In the words of its founder, L. Ron Hubbard, in the Operating Thetan III technical bulletin:
“The head of the Galactic Confederation (76 planets around larger stars visible from here) (founded 95,000,000 yrs ago, very space opera) solved overpopulation (250 billion or so per planet — 178 billion on average) by mass implanting. He caused people to be brought to Teegeeack (Earth) and put an H Bomb on the principal volcanoes (Incident 2) and then the Pacific area ones were taken in boxes to Hawaii and the Atlantic area ones to Las Palmas and there ‘packaged’. His name was Xenu. He used renegades. Various misleading data by mean of circuits, etc. was placed in the implants. When through with his crime, Loyal Officers (to the people) captured him after 6 years of battle and put him in an electronic mountain trap where he still is. ‘They’ are gone. The place (Confed.) has since been a desert.”

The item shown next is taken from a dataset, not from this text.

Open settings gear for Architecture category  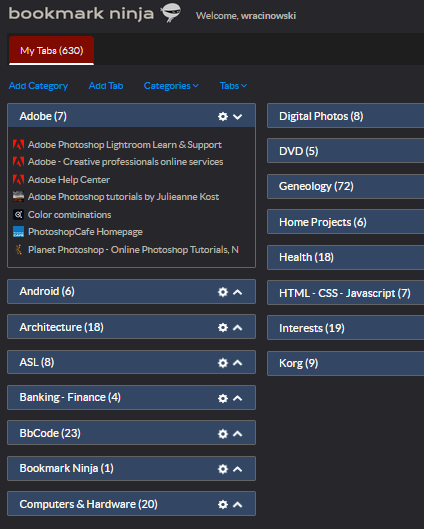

Last month was my first official interview with church officials, and the whole rendezvous answered few questions and provoked insulting lies on behalf of both parties. “Sophia Alvarez” is not the real name of the woman who accompanied me into this interview at Manhattan’s Scientology center in Times Square.

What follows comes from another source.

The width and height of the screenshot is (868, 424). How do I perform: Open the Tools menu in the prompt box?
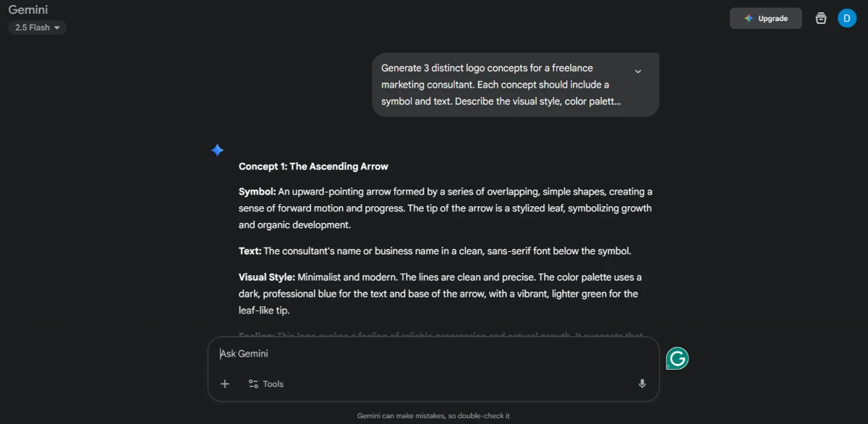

CAROL: Through history man has been trying to solve his problems. He’ s done all sorts of things. And many men, including [Aristotle] , have found pieces to the puzzle. It’s not until Mr. Hubbard did the research and found Dianetics did he find all the pieces and aligned them. The only way you know that’s true is when you read it because it’s based on the physical laws of the universe. It’s not mystical. It’s not positive thinking. It’s not anything that’s mysterious. It’s based on physical laws. So when applied to a human being it works uniformly only if they have had drugs. When you were into therapy, did you have drugs?
SOPHIA ALVAREZ: No.
CAROL: Good. Absolutely good for you, or some kind of evasive treatment that psychiatrists do — lobotomies and shock t reatments, or things of that nature, is the time that Dianetics will not work for you because they have destroyed the parts of the mind to track what has occured to it .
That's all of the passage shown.